> WORK INSTRUCTIONS:
1 > In two sentences, summarize the asthma book post.
2 > Copy out the stretch of the asthma book post from "I have asthma, and" through "disease can be." with no changes.

> PASSAGE SHOWN:
*-*-*

Five Finds – Asthma

I have asthma, and growing up, I resented being dependent on my medication, and I didn’t like being different from other kids. As an adult, I would sometimes forget to take my medication, usually because I was rushed/tired and/or lazy. I was so used to having asthma I didn’t take it seriously, and forgot just how destructive this disease can be.

This winter, however, I got the flu, and with it a bad, bad case of bronchitis that landed me in hospital, with my worst asthma attack in twenty years. As the Lung Association says so well, when you can’t breath, nothing else matters.

For my “Five Finds” today, I decided to find children’s books and novels featuring asthma. It’s a life-threatening condition that can be managed, but it is something that really can make kids feel like weirdos (think: “sucks to your assmar!” from Lord of the Flies)

flowers (3)

 Might Monty / Johanna Hurwitz

Monty, a quiet first-grader continues to come into his own–playing the part of a tree in a comically miscued school play, sharing his enthusiasm for ants at an outdoor birthday party, and even signing up for karate class despite his asthma.

 I Have Asthma / Jennifer Moore-Mallinos

The child in this story suffers from asthma, a chronic condition that sometimes produces frightening attacks. But kids learn that with proper medical supervision and treatment, asthma can be kept under control, and kids who are affected by it can live happy, active, and normal lives.

Abby’s Asthma and the Big Race / Theresa Martin Golding

Abby is determined to participate in the big race, and won’t let her condition, or the teasing of a classmate, stand in her way. Abby talks with her doctor, takes her medicine, exercises regularly, and proves to her classmates that kids with asthma can do anything other kids can, too.

Bobby the Brave (Sometimes) / Lisa Eye

Fourth-grader Bobby is hurt when he hears his father, a former pro-football player, say that they are nothing alike, but finally summons the courage to talk with him about it after he suffers a public, and scary, asthma attack. Bonus points for illustrations by the ever-popular Dan Santat.

 Mostly Monty / Johanna Hurwitz

Because he suffers from asthma, six-year-old Monty is nervous about starting first grade but he soon learns to cope with his illness and use his special talents to make friends.

*-*-*

(Pixel coordinate grounding data)
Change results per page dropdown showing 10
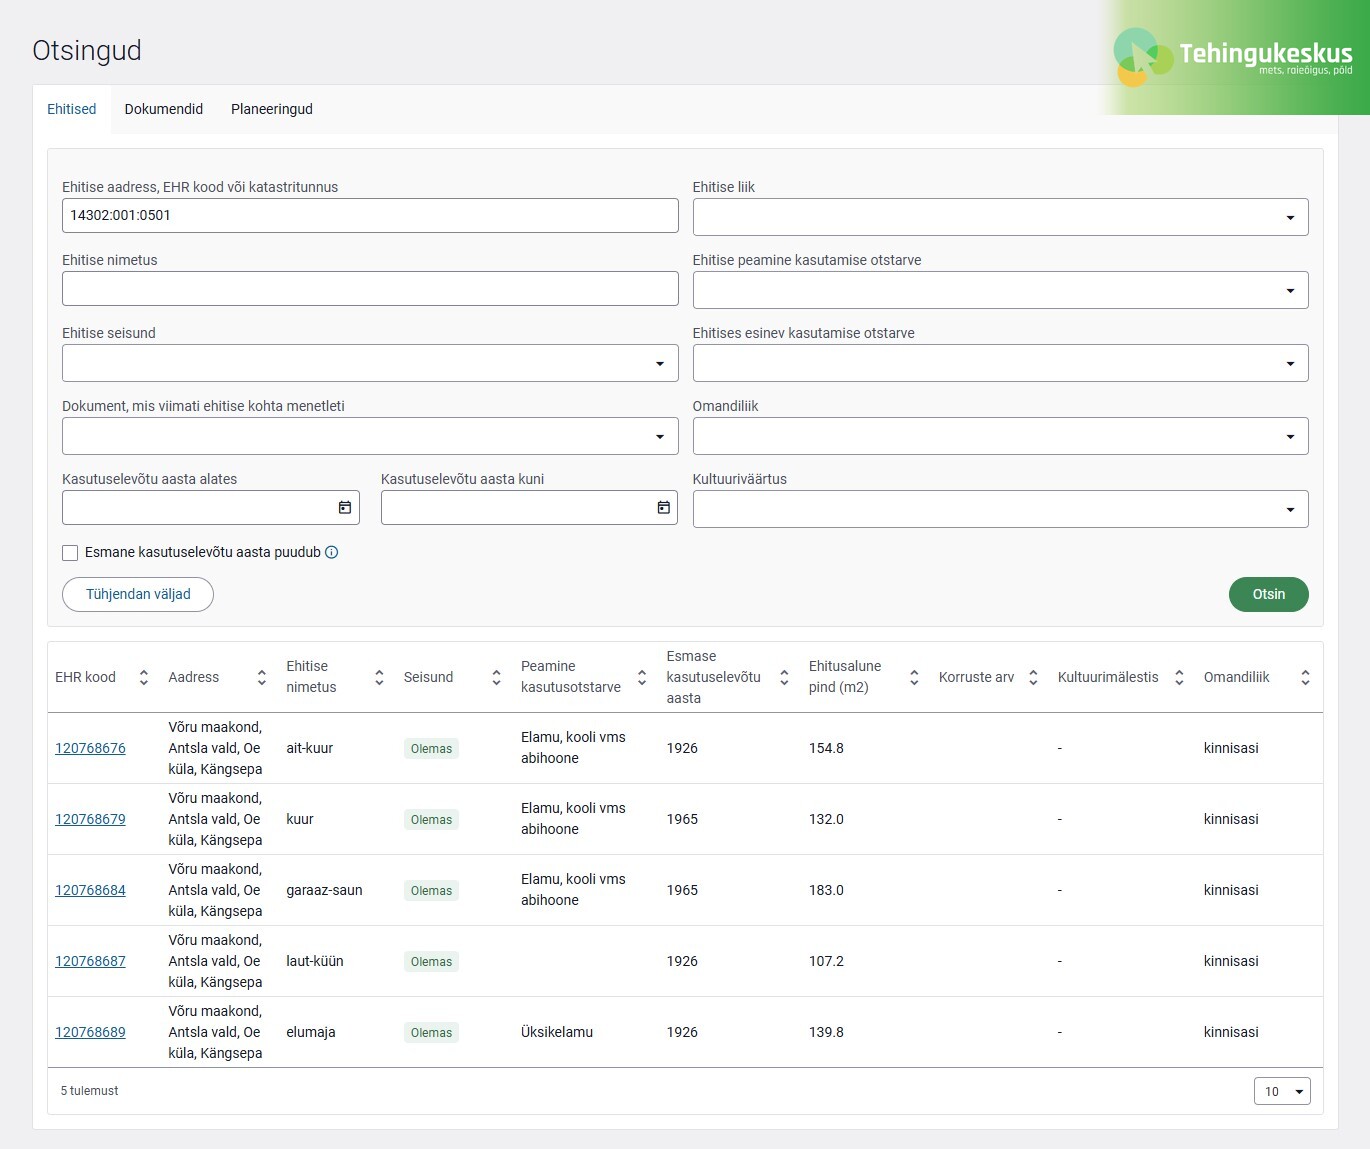1370x1149 pixels. pos(1282,1091)
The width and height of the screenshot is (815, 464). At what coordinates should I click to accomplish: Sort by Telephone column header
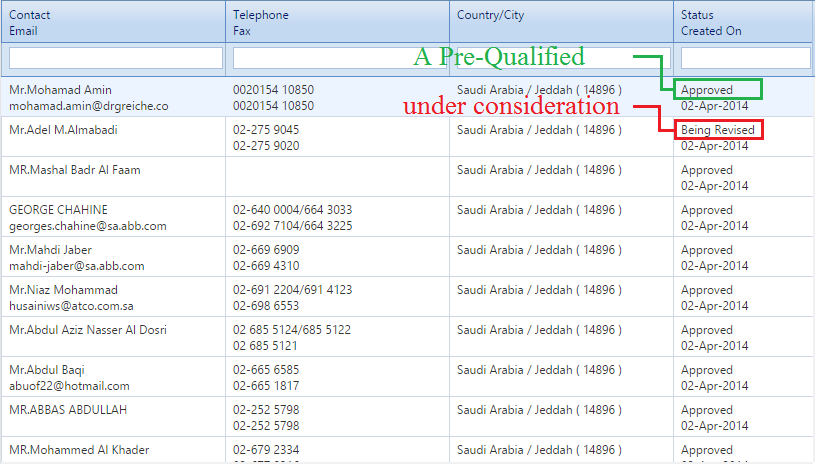261,15
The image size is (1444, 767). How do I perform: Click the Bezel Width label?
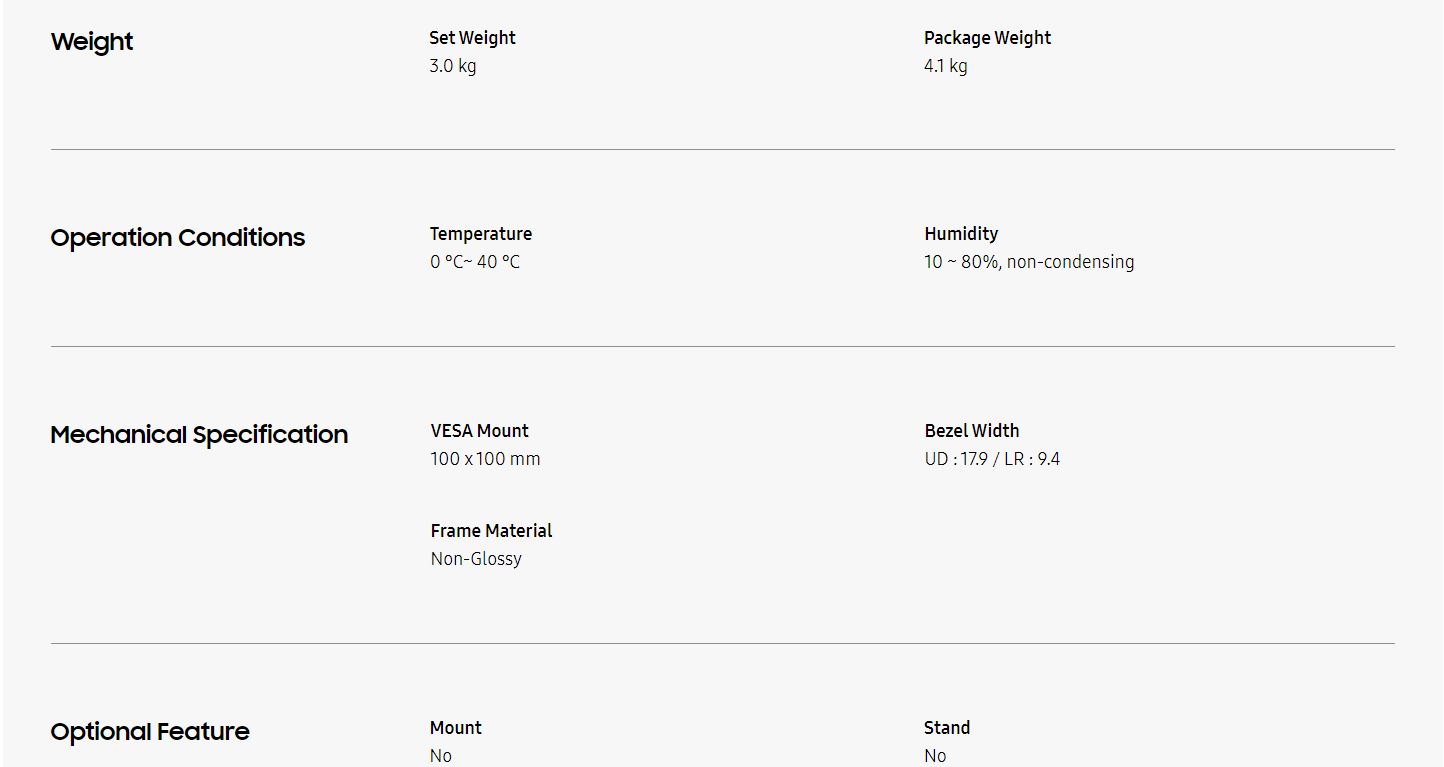(972, 431)
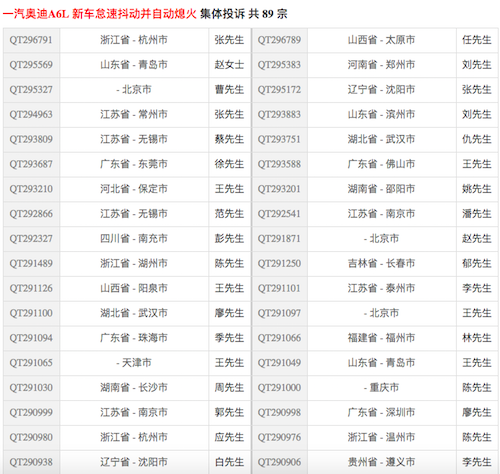
Task: Click complaint number QT293809
Action: (x=31, y=139)
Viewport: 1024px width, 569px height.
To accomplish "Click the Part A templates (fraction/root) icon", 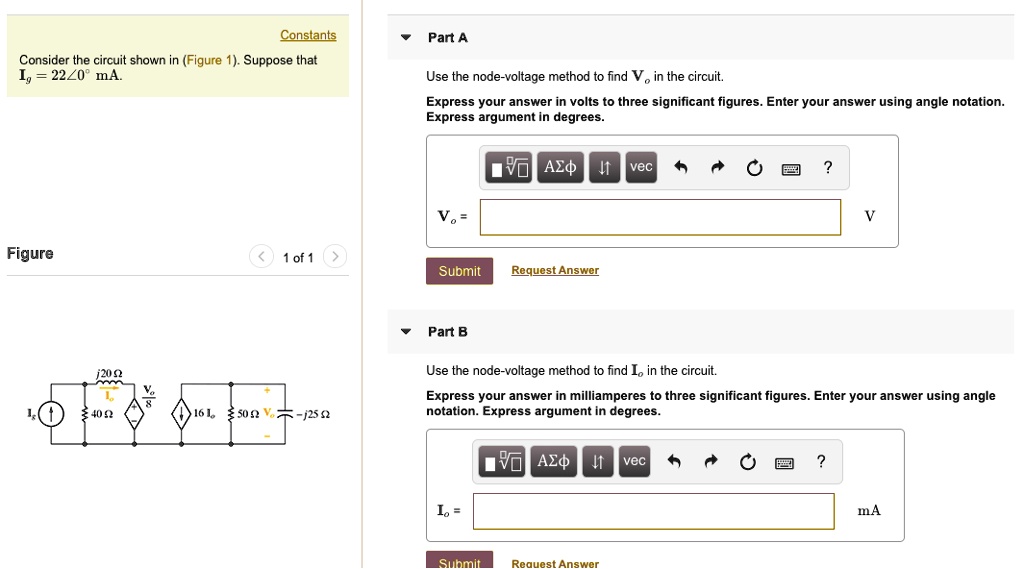I will [x=509, y=168].
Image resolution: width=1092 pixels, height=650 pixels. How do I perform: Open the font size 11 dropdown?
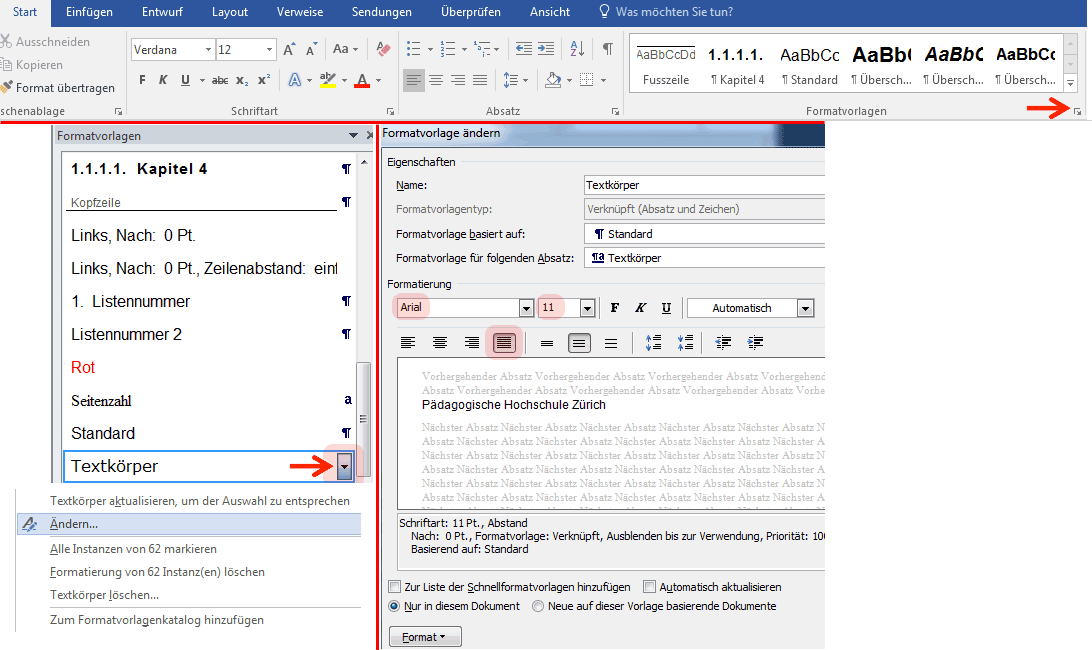point(587,308)
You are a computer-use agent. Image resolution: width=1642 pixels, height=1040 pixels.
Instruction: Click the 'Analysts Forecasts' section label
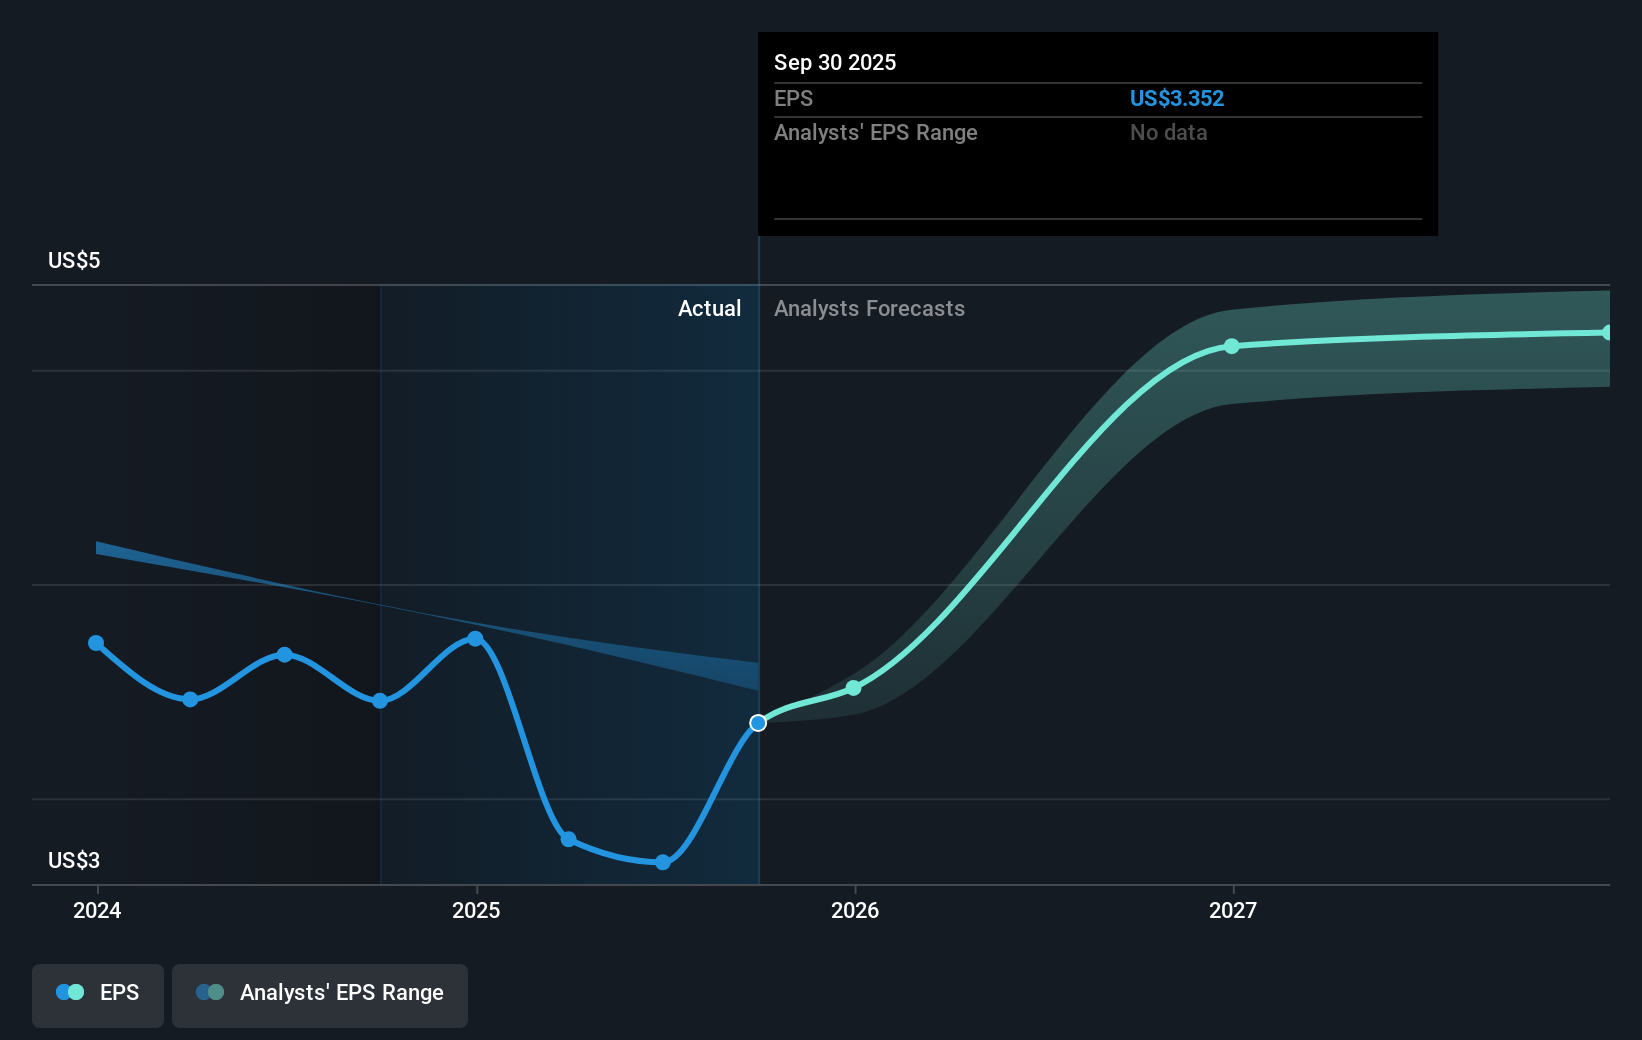869,309
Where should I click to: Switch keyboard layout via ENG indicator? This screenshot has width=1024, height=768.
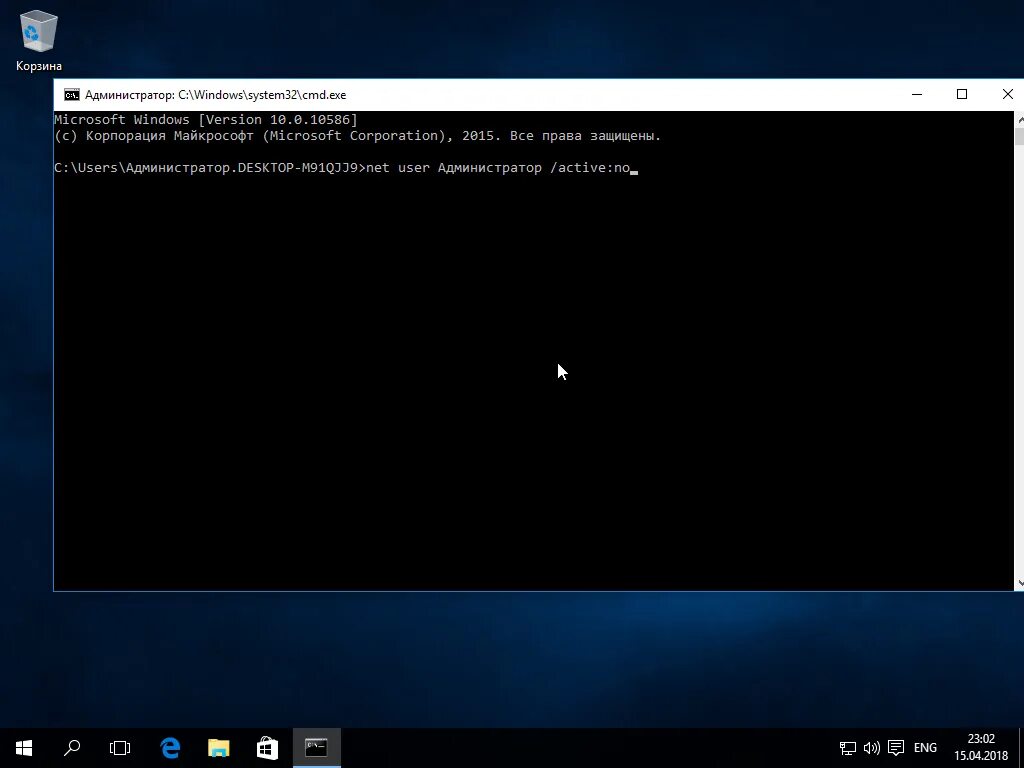click(x=925, y=747)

*-*-*

> ANSWERS FOR THIS EXERCISE:
1 > The writer has asthma, sometimes forgot medication as an adult, and this winter was hospitalized with flu, bronchitis and the worst asthma attack in twenty years. For this "Five Finds," the writer gathers children's books and novels featuring asthma, whose young characters sign up for karate, run a big race, face a scary public attack, and learn to cope with starting first grade.

2 >
I have asthma, and growing up, I resented being dependent on my medication, and I didn’t like being different from other kids. As an adult, I would sometimes forget to take my medication, usually because I was rushed/tired and/or lazy. I was so used to having asthma I didn’t take it seriously, and forgot just how destructive this disease can be.